:: Records for this exercise ::
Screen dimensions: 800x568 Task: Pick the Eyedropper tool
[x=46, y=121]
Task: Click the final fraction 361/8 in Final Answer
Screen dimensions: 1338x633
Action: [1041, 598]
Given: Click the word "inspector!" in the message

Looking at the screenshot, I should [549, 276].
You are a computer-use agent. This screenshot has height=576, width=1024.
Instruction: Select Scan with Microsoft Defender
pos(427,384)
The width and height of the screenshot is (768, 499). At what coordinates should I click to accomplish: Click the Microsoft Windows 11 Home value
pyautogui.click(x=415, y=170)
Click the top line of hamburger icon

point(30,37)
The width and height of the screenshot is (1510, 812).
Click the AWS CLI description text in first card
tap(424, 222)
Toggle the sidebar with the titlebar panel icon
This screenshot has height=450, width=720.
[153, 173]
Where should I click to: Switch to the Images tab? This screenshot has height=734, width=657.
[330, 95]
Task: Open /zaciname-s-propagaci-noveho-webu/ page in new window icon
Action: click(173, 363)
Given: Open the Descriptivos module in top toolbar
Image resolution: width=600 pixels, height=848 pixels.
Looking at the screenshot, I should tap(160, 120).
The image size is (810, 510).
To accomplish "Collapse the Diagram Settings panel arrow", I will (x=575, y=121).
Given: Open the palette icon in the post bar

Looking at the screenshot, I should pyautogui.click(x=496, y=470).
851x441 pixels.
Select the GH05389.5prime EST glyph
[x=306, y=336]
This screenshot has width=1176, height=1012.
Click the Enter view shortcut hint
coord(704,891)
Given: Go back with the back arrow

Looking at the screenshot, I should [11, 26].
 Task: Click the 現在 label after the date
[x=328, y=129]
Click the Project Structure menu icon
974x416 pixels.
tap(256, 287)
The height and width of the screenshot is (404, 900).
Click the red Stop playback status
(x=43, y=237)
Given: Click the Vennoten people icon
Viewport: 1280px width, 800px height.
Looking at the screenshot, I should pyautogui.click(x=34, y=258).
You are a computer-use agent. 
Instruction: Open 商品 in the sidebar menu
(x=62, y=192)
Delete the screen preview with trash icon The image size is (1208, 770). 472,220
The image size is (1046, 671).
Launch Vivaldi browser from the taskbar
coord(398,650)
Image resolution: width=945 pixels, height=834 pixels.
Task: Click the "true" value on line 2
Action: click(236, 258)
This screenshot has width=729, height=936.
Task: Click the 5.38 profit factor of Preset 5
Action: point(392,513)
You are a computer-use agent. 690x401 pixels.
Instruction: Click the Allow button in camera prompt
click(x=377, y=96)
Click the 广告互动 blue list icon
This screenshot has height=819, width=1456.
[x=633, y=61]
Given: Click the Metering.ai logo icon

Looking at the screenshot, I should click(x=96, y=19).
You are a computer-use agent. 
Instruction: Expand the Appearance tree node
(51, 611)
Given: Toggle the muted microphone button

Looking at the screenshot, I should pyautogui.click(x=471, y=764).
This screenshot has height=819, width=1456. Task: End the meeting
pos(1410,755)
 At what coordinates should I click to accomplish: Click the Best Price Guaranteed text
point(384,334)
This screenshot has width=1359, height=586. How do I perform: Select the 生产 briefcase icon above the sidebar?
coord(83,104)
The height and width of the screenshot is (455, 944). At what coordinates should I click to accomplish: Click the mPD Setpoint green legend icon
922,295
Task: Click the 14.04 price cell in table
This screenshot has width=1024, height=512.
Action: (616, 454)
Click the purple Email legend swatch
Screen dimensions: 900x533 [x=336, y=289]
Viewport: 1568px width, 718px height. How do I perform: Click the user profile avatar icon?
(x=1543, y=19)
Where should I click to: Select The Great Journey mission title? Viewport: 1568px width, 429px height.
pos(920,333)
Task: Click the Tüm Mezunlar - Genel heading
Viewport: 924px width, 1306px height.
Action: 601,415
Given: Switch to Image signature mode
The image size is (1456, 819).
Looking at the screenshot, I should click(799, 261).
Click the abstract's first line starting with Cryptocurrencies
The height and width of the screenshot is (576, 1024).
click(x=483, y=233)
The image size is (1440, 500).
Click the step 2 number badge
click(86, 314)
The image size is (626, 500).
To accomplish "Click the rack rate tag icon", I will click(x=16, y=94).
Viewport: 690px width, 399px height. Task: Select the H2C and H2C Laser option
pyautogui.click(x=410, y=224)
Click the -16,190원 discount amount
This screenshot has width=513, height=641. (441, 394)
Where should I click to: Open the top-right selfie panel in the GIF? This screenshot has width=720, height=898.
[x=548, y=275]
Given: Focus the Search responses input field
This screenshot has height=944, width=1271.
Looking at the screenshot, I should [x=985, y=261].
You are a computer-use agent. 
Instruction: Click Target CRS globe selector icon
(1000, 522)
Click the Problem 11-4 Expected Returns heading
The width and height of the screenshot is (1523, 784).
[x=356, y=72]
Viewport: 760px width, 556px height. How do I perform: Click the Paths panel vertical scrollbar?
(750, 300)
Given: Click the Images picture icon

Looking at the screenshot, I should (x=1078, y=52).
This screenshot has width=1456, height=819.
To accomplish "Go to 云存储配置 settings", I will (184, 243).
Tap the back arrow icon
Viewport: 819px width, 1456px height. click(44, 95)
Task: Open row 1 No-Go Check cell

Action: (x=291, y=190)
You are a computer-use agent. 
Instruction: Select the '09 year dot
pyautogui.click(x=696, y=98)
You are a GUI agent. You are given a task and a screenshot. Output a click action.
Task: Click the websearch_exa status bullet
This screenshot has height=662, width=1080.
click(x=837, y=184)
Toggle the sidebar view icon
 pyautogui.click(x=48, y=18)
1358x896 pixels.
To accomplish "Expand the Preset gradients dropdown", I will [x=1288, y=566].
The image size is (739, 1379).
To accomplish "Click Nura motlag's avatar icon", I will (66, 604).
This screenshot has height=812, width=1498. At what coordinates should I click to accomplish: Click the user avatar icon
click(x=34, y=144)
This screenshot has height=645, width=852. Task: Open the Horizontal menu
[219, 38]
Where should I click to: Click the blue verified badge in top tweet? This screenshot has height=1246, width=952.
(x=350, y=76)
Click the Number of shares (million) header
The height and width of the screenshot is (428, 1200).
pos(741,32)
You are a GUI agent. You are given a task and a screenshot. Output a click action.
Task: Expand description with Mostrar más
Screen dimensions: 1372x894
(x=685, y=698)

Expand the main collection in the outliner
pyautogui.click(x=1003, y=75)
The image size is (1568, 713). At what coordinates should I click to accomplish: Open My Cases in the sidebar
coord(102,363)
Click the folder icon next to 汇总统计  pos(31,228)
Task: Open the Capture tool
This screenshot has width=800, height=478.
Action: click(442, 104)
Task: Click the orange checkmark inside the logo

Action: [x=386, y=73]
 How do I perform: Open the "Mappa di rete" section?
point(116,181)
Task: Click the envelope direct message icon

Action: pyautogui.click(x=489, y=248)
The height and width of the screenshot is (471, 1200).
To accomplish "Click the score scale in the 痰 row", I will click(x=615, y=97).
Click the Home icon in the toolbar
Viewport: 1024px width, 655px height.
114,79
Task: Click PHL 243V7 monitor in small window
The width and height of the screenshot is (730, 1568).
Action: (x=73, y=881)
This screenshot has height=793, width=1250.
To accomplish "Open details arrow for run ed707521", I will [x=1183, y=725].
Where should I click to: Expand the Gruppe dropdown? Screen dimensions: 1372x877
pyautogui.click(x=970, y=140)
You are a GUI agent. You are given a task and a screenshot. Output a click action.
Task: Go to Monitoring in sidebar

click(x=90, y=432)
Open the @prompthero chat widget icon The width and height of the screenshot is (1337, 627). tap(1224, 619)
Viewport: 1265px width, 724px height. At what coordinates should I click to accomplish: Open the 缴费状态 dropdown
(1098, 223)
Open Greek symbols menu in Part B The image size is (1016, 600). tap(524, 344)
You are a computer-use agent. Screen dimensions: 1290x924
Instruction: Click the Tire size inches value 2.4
:::
* **Problem**:
For each line shown above, write an exact copy.

* **Answer area**:
Screen dimensions: 800x568 Task: Pick the Eyedropper tool
[x=46, y=121]
Task: Click the final fraction 361/8 in Final Answer
Screen dimensions: 1338x633
Action: [1041, 598]
Given: Click the word "inspector!" in the message

Looking at the screenshot, I should [549, 276].
You are a computer-use agent. This screenshot has height=576, width=1024.
Instruction: Select Scan with Microsoft Defender
pos(427,384)
The width and height of the screenshot is (768, 499). At what coordinates should I click to accomplish: Click the Microsoft Windows 11 Home value
pyautogui.click(x=415, y=170)
Click the top line of hamburger icon

point(30,37)
The width and height of the screenshot is (1510, 812).
Click the AWS CLI description text in first card
tap(424, 222)
Toggle the sidebar with the titlebar panel icon
This screenshot has height=450, width=720.
[153, 173]
Where should I click to: Switch to the Images tab? This screenshot has height=734, width=657.
[330, 95]
Task: Open /zaciname-s-propagaci-noveho-webu/ page in new window icon
Action: click(173, 363)
Given: Open the Descriptivos module in top toolbar
Image resolution: width=600 pixels, height=848 pixels.
Looking at the screenshot, I should tap(160, 120).
The image size is (810, 510).
To accomplish "Collapse the Diagram Settings panel arrow", I will (x=575, y=121).
Given: Open the palette icon in the post bar

Looking at the screenshot, I should pyautogui.click(x=496, y=470).
851x441 pixels.
Select the GH05389.5prime EST glyph
[x=306, y=336]
This screenshot has width=1176, height=1012.
Click the Enter view shortcut hint
coord(704,891)
Given: Go back with the back arrow

Looking at the screenshot, I should [11, 26].
 Task: Click the 現在 label after the date
[x=328, y=129]
Click the Project Structure menu icon
974x416 pixels.
tap(256, 287)
The height and width of the screenshot is (404, 900).
Click the red Stop playback status
(x=43, y=237)
Given: Click the Vennoten people icon
Viewport: 1280px width, 800px height.
Looking at the screenshot, I should pyautogui.click(x=34, y=258).
You are a computer-use agent. 
Instruction: Open 商品 in the sidebar menu
(x=62, y=192)
Delete the screen preview with trash icon The image size is (1208, 770). 472,220
The image size is (1046, 671).
Launch Vivaldi browser from the taskbar
coord(398,650)
Image resolution: width=945 pixels, height=834 pixels.
Task: Click the "true" value on line 2
Action: click(236, 258)
This screenshot has width=729, height=936.
Task: Click the 5.38 profit factor of Preset 5
Action: point(392,513)
You are a computer-use agent. 690x401 pixels.
Instruction: Click the Allow button in camera prompt
click(x=377, y=96)
Click the 广告互动 blue list icon
This screenshot has height=819, width=1456.
[x=633, y=61]
Given: Click the Metering.ai logo icon

Looking at the screenshot, I should click(x=96, y=19).
You are a computer-use agent. 
Instruction: Expand the Appearance tree node
(51, 611)
Given: Toggle the muted microphone button

Looking at the screenshot, I should pyautogui.click(x=471, y=764).
This screenshot has height=819, width=1456. Task: End the meeting
pos(1410,755)
 At what coordinates should I click to accomplish: Click the Best Price Guaranteed text
point(384,334)
This screenshot has width=1359, height=586. How do I perform: Select the 生产 briefcase icon above the sidebar?
coord(83,104)
The height and width of the screenshot is (455, 944). At what coordinates should I click to accomplish: Click the mPD Setpoint green legend icon
922,295
Task: Click the 14.04 price cell in table
This screenshot has width=1024, height=512.
Action: (616, 454)
Click the purple Email legend swatch
Screen dimensions: 900x533 [x=336, y=289]
Viewport: 1568px width, 718px height. How do I perform: Click the user profile avatar icon?
(x=1543, y=19)
Where should I click to: Select The Great Journey mission title? Viewport: 1568px width, 429px height.
pos(920,333)
Task: Click the Tüm Mezunlar - Genel heading
Viewport: 924px width, 1306px height.
Action: 601,415
Given: Switch to Image signature mode
The image size is (1456, 819).
Looking at the screenshot, I should click(799, 261).
Click the abstract's first line starting with Cryptocurrencies
The height and width of the screenshot is (576, 1024).
click(x=483, y=233)
The image size is (1440, 500).
Click the step 2 number badge
click(86, 314)
The image size is (626, 500).
To accomplish "Click the rack rate tag icon", I will click(x=16, y=94).
Viewport: 690px width, 399px height. Task: Select the H2C and H2C Laser option
pyautogui.click(x=410, y=224)
Click the -16,190원 discount amount
This screenshot has width=513, height=641. (441, 394)
Where should I click to: Open the top-right selfie panel in the GIF? This screenshot has width=720, height=898.
[x=548, y=275]
Given: Focus the Search responses input field
This screenshot has height=944, width=1271.
Looking at the screenshot, I should [x=985, y=261].
You are a computer-use agent. 
Instruction: Click Target CRS globe selector icon
(1000, 522)
Click the Problem 11-4 Expected Returns heading
The width and height of the screenshot is (1523, 784).
[x=356, y=72]
Viewport: 760px width, 556px height. How do I perform: Click the Paths panel vertical scrollbar?
(750, 300)
Given: Click the Images picture icon

Looking at the screenshot, I should (x=1078, y=52).
This screenshot has width=1456, height=819.
To accomplish "Go to 云存储配置 settings", I will (184, 243).
Tap the back arrow icon
Viewport: 819px width, 1456px height. click(44, 95)
Task: Open row 1 No-Go Check cell

Action: (x=291, y=190)
You are a computer-use agent. 
Instruction: Select the '09 year dot
pyautogui.click(x=696, y=98)
You are a GUI agent. You are given a task and a screenshot. Output a click action.
Task: Click the websearch_exa status bullet
This screenshot has height=662, width=1080.
click(x=837, y=184)
Toggle the sidebar view icon
 pyautogui.click(x=48, y=18)
1358x896 pixels.
To accomplish "Expand the Preset gradients dropdown", I will [x=1288, y=566].
The image size is (739, 1379).
To accomplish "Click Nura motlag's avatar icon", I will (66, 604).
This screenshot has height=812, width=1498. At what coordinates should I click to accomplish: Click the user avatar icon
click(x=34, y=144)
This screenshot has height=645, width=852. Task: Open the Horizontal menu
[219, 38]
Where should I click to: Click the blue verified badge in top tweet? This screenshot has height=1246, width=952.
(x=350, y=76)
Click the Number of shares (million) header
The height and width of the screenshot is (428, 1200).
pos(741,32)
You are a GUI agent. You are given a task and a screenshot. Output a click action.
Task: Expand description with Mostrar más
Screen dimensions: 1372x894
(x=685, y=698)

Expand the main collection in the outliner
pyautogui.click(x=1003, y=75)
The image size is (1568, 713). At what coordinates should I click to accomplish: Open My Cases in the sidebar
coord(102,363)
Click the folder icon next to 汇总统计  pos(31,228)
Task: Open the Capture tool
This screenshot has width=800, height=478.
Action: click(442, 104)
Task: Click the orange checkmark inside the logo

Action: [x=386, y=73]
 How do I perform: Open the "Mappa di rete" section?
point(116,181)
Task: Click the envelope direct message icon

Action: pyautogui.click(x=489, y=248)
The height and width of the screenshot is (471, 1200).
To accomplish "Click the score scale in the 痰 row", I will click(x=615, y=97).
Click the Home icon in the toolbar
Viewport: 1024px width, 655px height.
114,79
Task: Click PHL 243V7 monitor in small window
The width and height of the screenshot is (730, 1568).
Action: (x=73, y=881)
This screenshot has height=793, width=1250.
To accomplish "Open details arrow for run ed707521", I will [x=1183, y=725].
Where should I click to: Expand the Gruppe dropdown? Screen dimensions: 1372x877
pyautogui.click(x=970, y=140)
You are a GUI agent. You are given a task and a screenshot. Output a click action.
Task: Go to Monitoring in sidebar

click(x=90, y=432)
Open the @prompthero chat widget icon The width and height of the screenshot is (1337, 627). tap(1224, 619)
Viewport: 1265px width, 724px height. At what coordinates should I click to accomplish: Open the 缴费状态 dropdown
(1098, 223)
Open Greek symbols menu in Part B The image size is (1016, 600). tap(524, 344)
You are a computer-use agent. Screen dimensions: 1290x924
Instruction: Click the Tire size inches value 2.4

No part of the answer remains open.